**Aim:** Copy the lines from the one containing "Cancel the password entry" through the one containing "[x=114, y=224]", both included, reproducing them verbatim.

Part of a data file

--------------------

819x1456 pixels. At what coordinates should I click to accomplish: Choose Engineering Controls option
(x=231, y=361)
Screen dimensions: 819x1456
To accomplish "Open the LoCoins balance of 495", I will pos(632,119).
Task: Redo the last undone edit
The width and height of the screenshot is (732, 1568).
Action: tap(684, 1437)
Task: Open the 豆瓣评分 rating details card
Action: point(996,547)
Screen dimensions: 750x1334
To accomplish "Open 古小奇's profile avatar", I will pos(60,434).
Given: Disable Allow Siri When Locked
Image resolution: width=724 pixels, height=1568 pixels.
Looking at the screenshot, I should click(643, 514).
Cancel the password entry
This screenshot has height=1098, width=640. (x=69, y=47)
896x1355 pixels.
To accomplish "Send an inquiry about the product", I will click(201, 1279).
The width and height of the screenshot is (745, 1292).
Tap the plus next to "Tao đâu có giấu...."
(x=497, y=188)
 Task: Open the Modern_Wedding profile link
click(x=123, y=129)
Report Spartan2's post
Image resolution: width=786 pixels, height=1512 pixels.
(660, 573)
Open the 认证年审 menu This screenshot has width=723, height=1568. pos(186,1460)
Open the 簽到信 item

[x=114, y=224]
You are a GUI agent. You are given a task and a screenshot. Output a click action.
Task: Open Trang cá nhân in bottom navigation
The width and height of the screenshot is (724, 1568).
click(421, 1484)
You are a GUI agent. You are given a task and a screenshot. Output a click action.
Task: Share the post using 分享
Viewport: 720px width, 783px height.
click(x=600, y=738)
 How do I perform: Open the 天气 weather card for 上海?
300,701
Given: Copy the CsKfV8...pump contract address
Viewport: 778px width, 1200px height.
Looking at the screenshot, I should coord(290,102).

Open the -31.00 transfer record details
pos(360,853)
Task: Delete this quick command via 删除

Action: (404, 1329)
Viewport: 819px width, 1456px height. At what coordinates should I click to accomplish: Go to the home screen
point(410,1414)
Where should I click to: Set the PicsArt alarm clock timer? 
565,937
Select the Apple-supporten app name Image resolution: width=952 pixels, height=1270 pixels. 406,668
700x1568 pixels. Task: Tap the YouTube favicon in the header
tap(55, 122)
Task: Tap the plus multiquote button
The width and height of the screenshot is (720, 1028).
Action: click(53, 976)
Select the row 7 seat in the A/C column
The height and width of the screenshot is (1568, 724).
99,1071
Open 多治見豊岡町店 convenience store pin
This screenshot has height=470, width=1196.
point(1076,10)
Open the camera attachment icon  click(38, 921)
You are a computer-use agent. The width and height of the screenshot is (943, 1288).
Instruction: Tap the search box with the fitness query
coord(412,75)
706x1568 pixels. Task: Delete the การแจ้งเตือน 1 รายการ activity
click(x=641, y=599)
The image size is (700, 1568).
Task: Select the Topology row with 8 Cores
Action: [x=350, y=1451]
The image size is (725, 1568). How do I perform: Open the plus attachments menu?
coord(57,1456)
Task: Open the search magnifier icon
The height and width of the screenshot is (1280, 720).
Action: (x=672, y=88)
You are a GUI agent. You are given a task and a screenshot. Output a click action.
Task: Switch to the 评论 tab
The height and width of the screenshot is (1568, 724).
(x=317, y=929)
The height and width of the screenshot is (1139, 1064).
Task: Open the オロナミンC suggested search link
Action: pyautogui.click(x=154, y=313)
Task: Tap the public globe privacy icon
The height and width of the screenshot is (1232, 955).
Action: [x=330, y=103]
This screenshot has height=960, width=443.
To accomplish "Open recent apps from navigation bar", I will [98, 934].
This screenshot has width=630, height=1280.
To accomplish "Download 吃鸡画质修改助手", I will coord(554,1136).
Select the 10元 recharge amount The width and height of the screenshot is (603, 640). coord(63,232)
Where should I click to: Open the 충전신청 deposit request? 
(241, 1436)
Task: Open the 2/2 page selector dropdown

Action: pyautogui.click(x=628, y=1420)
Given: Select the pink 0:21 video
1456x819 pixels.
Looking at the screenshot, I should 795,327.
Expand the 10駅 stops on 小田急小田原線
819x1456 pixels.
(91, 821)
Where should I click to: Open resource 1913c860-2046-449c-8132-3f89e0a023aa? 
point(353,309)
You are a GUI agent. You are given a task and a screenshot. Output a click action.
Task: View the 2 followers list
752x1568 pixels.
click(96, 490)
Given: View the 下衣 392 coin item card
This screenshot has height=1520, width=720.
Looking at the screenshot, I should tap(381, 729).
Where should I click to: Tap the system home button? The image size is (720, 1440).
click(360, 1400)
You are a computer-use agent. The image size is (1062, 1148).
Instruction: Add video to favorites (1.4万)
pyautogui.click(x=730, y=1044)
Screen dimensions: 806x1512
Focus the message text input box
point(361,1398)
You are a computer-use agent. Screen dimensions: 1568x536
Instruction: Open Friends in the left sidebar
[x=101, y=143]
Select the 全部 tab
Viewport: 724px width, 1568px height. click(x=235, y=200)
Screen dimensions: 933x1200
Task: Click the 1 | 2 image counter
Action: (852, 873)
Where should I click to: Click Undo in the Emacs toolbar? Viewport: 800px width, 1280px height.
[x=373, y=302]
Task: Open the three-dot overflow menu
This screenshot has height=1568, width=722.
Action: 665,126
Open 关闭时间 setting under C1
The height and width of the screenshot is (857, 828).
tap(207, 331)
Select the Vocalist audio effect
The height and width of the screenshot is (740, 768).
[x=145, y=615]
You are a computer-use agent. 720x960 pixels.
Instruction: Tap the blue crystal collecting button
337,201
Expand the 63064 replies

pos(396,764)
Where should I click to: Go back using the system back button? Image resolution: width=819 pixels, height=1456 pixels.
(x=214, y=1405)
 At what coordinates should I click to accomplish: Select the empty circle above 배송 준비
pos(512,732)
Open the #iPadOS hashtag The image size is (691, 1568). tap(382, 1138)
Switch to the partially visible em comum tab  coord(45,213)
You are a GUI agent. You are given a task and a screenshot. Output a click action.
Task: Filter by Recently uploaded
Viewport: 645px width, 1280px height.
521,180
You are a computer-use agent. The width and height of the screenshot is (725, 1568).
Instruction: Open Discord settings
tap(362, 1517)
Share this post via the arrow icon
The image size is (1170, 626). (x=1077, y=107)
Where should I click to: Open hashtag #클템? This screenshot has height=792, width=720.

--------------------

**Task answer:**
Cancel the password entry
This screenshot has height=1098, width=640. (x=69, y=47)
896x1355 pixels.
To accomplish "Send an inquiry about the product", I will click(201, 1279).
The width and height of the screenshot is (745, 1292).
Tap the plus next to "Tao đâu có giấu...."
(x=497, y=188)
 Task: Open the Modern_Wedding profile link
click(x=123, y=129)
Report Spartan2's post
Image resolution: width=786 pixels, height=1512 pixels.
(660, 573)
Open the 认证年审 menu This screenshot has width=723, height=1568. pos(186,1460)
Open the 簽到信 item

[x=114, y=224]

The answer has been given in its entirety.